OVERGENOMEN TEKST =>
◆ ◆ ◆
In 1826 werd voor het eerst vilt (een consistenter materiaal dan leer) geïntroduceerd voor gebruik in hamerbedekkingen, waardoor een groter dynamisch bereik mogelijk werd naarmate het hamergewicht en de snaarspanning toenamen. Na verloop van tijd nam ook het toonbereik toe, van vijf octaven in Mozarts tijd tot zeven octaven in de piano’s van vandaag.
Pianotechniek evolueerde tijdens de overgang van klavecimbel/clavichord naar fortepianospel, en ging door in de ontwikkeling van de moderne piano. Veranderingen in muziekstijlen en publieksvoorkeuren tijdens de Klassieke en de Romantische periode, alsmede de opkomst van virtuoze pianisten, hebben bijgedragen tot de evolutie van de piano en de verschillende ‘scholen’ van pianospel.
Een belangrijke innovatie die heeft bijgedragen tot de krachtige klank van de moderne piano was het gebruik van het eerder genoemde grote gietijzeren frame, dat bovenop de klankkast zit. Dit enkele gietijzeren frame werd in 1825 gepatenteerd en maakte het gebruik van dikkere en meer gespannen snaren mogelijk. Het gebruik van drie snaren voor het midden- en hoge register versterkte de rijkdom van de klank, terwijl de koperen winding rond een stalen snaar in de lage registers de massa van de snaar vergrootte, waardoor de diepte en toon van de klank toenam zonder dat de snaar merkbaar aan stijfheid verloor.
◆ ◆ ◆
RECORDS UIT DATASET =>
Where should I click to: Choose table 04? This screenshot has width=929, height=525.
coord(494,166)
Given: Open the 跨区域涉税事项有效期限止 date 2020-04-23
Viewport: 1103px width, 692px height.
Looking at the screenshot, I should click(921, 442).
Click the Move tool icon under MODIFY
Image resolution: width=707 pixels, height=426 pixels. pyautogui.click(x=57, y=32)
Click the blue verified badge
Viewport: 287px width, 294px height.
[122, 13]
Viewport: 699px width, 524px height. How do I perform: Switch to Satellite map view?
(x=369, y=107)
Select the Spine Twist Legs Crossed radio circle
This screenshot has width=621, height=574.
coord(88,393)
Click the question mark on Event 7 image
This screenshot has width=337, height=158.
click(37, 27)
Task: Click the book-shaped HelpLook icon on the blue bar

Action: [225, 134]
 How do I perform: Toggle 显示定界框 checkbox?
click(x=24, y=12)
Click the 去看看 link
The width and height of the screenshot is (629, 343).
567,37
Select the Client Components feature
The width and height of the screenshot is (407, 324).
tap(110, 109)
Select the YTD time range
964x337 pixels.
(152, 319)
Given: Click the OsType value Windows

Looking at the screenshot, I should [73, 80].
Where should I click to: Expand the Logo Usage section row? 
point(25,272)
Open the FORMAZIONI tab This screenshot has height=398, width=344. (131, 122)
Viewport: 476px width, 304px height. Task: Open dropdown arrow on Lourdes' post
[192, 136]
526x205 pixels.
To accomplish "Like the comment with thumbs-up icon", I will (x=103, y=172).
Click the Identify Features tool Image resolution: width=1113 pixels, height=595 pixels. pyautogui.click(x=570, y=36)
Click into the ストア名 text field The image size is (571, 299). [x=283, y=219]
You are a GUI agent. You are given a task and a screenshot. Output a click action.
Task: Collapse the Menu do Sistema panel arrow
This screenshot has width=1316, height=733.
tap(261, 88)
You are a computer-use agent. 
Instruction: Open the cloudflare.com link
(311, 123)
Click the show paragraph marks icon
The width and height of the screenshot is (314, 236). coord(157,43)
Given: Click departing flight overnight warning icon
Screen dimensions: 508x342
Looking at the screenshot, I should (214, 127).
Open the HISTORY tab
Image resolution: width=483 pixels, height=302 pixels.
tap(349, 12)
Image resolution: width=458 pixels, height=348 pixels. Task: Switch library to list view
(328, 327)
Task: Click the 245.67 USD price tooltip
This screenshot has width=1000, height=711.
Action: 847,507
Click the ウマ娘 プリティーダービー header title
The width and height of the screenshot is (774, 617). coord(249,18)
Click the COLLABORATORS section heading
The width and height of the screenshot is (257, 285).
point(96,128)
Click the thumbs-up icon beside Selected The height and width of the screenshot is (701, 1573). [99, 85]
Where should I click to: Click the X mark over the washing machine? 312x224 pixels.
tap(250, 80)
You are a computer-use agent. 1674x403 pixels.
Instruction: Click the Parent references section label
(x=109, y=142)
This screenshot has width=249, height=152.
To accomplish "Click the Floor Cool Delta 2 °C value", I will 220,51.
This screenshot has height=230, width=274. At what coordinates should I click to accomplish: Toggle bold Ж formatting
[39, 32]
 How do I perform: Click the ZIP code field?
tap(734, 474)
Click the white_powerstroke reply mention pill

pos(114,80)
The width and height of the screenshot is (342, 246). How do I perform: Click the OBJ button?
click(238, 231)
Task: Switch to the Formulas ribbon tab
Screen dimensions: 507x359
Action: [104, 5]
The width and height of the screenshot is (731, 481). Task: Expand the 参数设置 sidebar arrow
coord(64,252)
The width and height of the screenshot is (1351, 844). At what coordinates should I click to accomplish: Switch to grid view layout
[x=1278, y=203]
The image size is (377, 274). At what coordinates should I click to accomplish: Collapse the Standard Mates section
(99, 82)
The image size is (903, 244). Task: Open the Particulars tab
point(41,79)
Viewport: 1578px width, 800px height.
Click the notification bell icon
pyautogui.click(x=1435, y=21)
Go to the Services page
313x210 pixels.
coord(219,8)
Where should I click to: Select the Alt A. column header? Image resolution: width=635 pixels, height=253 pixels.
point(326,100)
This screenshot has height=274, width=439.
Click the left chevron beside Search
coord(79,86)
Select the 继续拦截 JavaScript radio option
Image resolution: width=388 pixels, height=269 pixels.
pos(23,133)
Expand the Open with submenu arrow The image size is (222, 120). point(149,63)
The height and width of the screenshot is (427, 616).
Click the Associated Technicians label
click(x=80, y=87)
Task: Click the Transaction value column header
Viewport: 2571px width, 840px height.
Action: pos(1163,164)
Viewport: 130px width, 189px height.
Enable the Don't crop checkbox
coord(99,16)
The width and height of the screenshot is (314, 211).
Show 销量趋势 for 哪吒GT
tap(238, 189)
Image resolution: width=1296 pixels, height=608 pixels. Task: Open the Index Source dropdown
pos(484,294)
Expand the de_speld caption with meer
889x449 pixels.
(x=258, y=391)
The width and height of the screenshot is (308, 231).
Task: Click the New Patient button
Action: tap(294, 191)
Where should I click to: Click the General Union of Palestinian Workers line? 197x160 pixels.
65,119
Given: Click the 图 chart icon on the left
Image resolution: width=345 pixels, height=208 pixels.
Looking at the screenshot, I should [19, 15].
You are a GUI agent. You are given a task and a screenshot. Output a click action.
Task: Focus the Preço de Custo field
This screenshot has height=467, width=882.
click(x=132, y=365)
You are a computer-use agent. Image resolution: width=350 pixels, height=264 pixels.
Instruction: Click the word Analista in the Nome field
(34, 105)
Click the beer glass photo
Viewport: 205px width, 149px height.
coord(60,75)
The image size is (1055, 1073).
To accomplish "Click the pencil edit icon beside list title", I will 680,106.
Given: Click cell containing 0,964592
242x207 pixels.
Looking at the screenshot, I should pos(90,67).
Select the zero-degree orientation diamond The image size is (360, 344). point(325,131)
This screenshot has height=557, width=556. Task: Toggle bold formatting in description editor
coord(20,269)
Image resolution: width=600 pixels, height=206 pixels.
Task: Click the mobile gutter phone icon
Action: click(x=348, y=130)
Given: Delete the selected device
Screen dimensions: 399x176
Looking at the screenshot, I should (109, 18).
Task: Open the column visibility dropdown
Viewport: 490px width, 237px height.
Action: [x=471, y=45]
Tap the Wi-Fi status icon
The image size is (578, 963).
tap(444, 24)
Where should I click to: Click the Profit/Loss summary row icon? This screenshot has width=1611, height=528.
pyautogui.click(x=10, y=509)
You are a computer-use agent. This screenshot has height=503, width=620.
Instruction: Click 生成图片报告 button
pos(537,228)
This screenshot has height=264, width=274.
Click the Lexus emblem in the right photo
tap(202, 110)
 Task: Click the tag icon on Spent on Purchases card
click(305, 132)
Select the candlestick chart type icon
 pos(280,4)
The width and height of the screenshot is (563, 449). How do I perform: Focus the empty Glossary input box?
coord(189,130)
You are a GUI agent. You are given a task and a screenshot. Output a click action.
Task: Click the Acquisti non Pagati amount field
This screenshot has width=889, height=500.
◆ ◆ ◆
TEST JE KENNIS =>
a – In welk jaar kreeg het enkele gietijzeren frame volgens de tekst over de ontwikkeling van de piano een patent?
b – Schrijf uit de tekst over de ontwikkeling van de piano het stuk tussen "In 1826 werd" en "piano’s van vandaag." over, met die woorden erbij.

DE ANTWOORDEN =>
a – In 1825.

b –
In 1826 werd voor het eerst vilt (een consistenter materiaal dan leer) geïntroduceerd voor gebruik in hamerbedekkingen, waardoor een groter dynamisch bereik mogelijk werd naarmate het hamergewicht en de snaarspanning toenamen. Na verloop van tijd nam ook het toonbereik toe, van vijf octaven in Mozarts tijd tot zeven octaven in de piano’s van vandaag.